The threats did not stop there. Duterte also addressed corrupt police officers, stating "all police who have cases and are wanted now, if you are still involved in drugs, I will kill you," according to a CNN Philippines translation. "Don't take this as a joke. I'm not making you laugh."
Duterte was recently elected in a landslide victory that attracted international attention, particularly as his penchant for violent and offensive remarks drew comparisons to Donald Trump's presidential campaign in the United States. As mayor of Davao City, the third most populous in the Philippines and the nation's former murder capital, Duterte established a reputation for brash and upsetting remarks but seemingly effective anti-crime policies. His anti-crime and anti-corruption platform won roughly 39 percent of the vote, versus 22 percent for the closest contender.
In 2002, Time magazine nicknamed the future president elect "the Punisher"; Human Rights Watch has referred to him as "the Death Squad Mayor" for his long-suspected affiliation with vigilante group the Davao Death Squad, which allegedly killed more than 1,000 criminals between 1998 and 2008. During his tenure as Davao mayor, however, the city became one of the safest in the nation.
The region "remains troubled," Time wrote in their 2002 profile: "A Muslim separatist rebellion has raged there for decades. Al-Qaeda members have roamed the island. Foreign businessmen and missionaries must constantly be on guard there against kidnappers. But Davao, a sprawling port city on the southern coast, has emerged as the exception – an oasis of peace in the middle of the Philippines' lush center of chaos. Residents have a simple explanation: the mayor."
Now, Duterte is preparing to take over the office of the presidency as the multi-island nation in Southeast Asia becomes further embroiled in an international drug battle, one that has seen the Philippines develop into both a popular transit point as well as an end destination for large amounts of methamphetamines (known locally as Shabu).
In early 2015, Horacio Hernandez Herrera, a Mexican national high up the powerful Sinaloa cartel, was arrested in the Philippine Capital, Manila, as part of a major drug bust. His arrest came as local authorities claimed that Mexican cartels were in the process of expanding their operations through the island nation and even coordinating with Chinese drug syndicates.
It wasn't an isolated incident. In 2013, 185 pounds of crystal meth were seized in Lipa City, about 50 miles south of Manila. Along with the seizure, three people connected with the Sinaloa cartel were arrested. Then on May 31st of this year, authorities seized liquid meth in quantities of nearly $24.5 million.

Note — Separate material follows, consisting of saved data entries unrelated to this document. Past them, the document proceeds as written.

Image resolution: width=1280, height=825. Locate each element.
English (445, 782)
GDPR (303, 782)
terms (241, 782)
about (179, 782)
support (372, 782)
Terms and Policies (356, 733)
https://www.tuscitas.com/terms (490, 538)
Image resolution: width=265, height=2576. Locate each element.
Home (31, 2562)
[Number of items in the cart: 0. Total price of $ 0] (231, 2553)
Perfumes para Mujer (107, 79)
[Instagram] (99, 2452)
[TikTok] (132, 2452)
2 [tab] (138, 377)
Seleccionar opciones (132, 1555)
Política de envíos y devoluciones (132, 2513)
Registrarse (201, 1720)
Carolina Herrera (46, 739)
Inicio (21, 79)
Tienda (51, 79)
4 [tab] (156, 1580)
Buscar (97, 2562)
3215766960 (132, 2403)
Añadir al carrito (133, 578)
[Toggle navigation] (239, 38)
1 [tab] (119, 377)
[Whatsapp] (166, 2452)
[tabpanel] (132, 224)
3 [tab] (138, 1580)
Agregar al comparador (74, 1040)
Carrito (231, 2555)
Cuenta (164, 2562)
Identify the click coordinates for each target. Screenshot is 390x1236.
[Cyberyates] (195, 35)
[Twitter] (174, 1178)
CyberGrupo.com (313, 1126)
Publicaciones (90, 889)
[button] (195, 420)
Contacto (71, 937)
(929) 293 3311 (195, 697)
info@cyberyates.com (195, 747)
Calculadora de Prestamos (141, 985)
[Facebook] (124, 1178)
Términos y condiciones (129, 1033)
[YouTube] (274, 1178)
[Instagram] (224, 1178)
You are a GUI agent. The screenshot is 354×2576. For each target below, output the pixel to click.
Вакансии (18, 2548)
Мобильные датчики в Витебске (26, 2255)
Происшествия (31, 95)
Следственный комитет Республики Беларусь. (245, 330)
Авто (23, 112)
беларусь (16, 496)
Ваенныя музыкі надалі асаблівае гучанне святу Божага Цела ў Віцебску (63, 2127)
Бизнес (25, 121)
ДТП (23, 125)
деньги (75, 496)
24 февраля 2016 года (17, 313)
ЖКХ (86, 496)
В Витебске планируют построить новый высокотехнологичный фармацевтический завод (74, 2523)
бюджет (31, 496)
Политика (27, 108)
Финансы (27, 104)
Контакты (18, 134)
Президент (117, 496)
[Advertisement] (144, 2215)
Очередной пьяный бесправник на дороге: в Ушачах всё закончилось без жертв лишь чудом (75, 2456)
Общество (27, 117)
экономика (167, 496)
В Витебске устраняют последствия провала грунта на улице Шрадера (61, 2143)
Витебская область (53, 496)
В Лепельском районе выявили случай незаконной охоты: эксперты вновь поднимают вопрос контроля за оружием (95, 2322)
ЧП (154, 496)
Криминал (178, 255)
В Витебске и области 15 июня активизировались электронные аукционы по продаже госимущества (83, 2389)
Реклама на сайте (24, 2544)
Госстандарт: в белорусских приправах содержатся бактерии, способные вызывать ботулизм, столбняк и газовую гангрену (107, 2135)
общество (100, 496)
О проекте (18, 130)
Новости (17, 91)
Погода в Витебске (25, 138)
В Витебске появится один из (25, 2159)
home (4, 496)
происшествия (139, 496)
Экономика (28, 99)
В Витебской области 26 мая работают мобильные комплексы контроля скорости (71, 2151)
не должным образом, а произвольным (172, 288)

Previously, corrupt officials and authorities have made policing the developing drug trade difficult, with certain law enforcement officials and media members accusing politicians and police officers of accepting bribes and kickbacks from illegal traffickers.
Although Duterte's anti-crime focus helped win the election, human rights groups have publicly expressed concern over his rhetoric. The president elect himself, however, appears to be only ramping up the talk as he prepares to be sworn in to office on June 30.
There will be a "bloody war" targeting the drug trade, Duterte has promised, as he prepares to launch a national wave of his anti-crime campaign.
"I will pay, for a drug lord: five million (pesos)($107,000) if he is dead. If he is alive, only 4.999 million," he said on Saturday, according to Agence France-Presse.